▶ _TASK TO COMPLETE_: Could you filter the records below and keep only the lines with the word "computer"?

Records drawn from a dataset:
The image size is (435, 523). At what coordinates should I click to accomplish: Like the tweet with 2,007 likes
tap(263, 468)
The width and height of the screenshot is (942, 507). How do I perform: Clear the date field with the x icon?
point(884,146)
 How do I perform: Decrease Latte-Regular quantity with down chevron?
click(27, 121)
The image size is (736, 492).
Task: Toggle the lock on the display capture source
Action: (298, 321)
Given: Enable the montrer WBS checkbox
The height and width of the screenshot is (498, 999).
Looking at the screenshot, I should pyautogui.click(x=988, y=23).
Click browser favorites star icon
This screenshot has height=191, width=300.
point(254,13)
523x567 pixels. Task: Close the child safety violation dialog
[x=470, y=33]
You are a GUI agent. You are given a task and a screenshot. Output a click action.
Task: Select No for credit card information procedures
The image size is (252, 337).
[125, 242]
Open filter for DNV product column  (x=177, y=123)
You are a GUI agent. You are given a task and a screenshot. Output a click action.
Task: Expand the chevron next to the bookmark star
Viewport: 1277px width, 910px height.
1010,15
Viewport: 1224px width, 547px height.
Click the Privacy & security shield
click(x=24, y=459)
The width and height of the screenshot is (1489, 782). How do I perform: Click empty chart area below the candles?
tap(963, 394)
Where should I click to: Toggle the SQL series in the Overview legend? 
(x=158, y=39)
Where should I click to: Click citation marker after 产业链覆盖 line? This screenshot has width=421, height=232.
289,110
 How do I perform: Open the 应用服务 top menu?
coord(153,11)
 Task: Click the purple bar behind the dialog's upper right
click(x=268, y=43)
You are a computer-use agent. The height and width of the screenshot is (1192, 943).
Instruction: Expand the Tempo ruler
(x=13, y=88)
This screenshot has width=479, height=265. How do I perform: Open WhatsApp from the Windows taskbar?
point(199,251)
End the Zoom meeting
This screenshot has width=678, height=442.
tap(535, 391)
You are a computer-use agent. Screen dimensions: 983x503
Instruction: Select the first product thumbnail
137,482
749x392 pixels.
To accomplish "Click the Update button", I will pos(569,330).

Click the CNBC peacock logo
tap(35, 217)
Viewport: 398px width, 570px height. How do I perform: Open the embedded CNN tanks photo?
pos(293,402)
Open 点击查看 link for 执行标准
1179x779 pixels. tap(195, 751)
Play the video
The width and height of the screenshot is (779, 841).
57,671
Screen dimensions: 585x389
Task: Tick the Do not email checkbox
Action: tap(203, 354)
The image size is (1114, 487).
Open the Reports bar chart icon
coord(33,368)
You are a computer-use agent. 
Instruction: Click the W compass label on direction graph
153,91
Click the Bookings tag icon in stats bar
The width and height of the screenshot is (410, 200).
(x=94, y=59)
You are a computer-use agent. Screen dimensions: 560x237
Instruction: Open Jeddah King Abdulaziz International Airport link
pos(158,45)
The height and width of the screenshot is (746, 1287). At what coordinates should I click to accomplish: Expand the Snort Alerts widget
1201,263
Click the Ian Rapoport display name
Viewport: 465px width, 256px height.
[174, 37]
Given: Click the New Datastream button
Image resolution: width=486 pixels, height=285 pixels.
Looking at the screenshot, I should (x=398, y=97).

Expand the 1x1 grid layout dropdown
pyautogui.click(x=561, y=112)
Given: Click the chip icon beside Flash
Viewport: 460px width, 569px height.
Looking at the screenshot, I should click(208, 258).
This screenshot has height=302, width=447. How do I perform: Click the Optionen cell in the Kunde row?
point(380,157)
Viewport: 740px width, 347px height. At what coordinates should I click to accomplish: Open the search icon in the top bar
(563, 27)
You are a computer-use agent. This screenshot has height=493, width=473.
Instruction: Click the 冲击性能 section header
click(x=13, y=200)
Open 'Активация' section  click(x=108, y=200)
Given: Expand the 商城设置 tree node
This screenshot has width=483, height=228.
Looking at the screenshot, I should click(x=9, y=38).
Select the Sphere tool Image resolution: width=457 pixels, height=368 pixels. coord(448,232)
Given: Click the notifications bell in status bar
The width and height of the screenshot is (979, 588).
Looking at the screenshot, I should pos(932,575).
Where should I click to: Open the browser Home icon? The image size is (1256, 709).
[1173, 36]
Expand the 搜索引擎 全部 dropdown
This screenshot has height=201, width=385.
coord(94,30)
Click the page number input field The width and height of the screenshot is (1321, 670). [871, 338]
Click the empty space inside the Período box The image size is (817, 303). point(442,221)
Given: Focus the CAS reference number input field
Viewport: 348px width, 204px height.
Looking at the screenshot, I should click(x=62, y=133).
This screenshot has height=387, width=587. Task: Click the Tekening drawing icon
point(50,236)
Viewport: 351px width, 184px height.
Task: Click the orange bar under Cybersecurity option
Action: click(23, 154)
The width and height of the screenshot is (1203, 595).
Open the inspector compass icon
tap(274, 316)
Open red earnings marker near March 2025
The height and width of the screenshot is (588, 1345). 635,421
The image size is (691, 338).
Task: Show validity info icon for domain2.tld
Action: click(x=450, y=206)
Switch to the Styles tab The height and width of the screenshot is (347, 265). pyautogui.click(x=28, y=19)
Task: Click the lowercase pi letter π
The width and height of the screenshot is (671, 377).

▶ _REPLY_:
You are a computer-use agent. The height and width of the screenshot is (1192, 943).
You are a computer-use agent. Screen dimensions: 983x503
You are a computer-use agent. 
You are a computer-use agent. Screen dimensions: 560x237
You are a computer-use agent. This screenshot has height=493, width=473.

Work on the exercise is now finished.